The algorithm was meet with mixed reviews – mostly negative and some undesirable effects. A chronological feed requires little-to-no guesswork (all you have to worry about is posting when your audience is most active), algorithm-based feeds can be influenced by a variety of different factors, for example, how long people spend viewing your posts or the “genre” or type of content people engage with.
And while Instagram has continued to justify this change as a way to show people more content that they’re interested in, some have speculated a more calculated motive — that it’s a way to force mores businesses to boost their Instagram posts or implement instagram ads.
However, in March 2019 Instagram announced a makeover to the algorithm:
“Based on your feedback, we’re also making changes to ensure that newer posts are more likely to appear first in feed.
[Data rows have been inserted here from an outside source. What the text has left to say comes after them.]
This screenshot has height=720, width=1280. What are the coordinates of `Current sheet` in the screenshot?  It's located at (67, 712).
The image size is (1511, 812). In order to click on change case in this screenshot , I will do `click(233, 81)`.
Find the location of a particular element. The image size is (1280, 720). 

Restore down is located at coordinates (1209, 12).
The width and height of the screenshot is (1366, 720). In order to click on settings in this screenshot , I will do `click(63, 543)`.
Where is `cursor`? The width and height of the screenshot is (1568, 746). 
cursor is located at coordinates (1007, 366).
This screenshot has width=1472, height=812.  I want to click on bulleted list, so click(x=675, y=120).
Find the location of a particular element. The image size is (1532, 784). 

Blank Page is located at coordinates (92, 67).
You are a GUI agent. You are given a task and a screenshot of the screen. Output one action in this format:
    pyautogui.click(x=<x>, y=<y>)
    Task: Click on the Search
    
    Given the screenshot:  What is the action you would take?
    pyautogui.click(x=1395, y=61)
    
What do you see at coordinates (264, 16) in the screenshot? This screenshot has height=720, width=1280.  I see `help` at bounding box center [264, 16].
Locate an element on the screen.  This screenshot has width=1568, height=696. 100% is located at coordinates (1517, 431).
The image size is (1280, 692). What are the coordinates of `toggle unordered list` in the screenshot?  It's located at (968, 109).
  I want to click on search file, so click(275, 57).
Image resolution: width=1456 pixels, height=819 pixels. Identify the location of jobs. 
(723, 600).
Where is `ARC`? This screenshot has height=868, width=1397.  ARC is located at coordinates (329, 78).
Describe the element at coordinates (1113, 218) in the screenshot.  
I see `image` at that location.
With these changes, your feed will feel more fresh, and you won’t miss the moments you care about. So if your best friend shares a selfie from her vacation in Australia, it will be waiting for you when you wake up.”
The first change is the addition of “New Posts” button that allows users to manually refresh their feeds. This addition came as a result of users complaining that their feeds would refresh unexpectedly when scrolling.
Although the chronological feed is not back, the new change means that the very old content doesn’t constantly get bumped up in people’s feeds. It prioritises newer content.
The second change is much more important. According to the announcement, the new Instagram algorithm is now going to give more weight to when something is posted, and will prevent old posts from showing high up in your feed.
There are a number of facts that influence the algorithm, including how much engagement a post gets and how long people spend viewing a post.
With the recent change, Instagram has essentially shifted the importance (or weight) of these factors so that the time that people post has more influence on what appears on your feed.
As a result, if you want to have a work-around the Instagram algorithm in 2019, you need to optimise your posting time for when the majority of your followers are online.
It also means that businesses may need to post more frequently. Since older posts aren’t going to appear anymore, businesses will need to create fresh content more often in order to be seen on their followers’ feeds.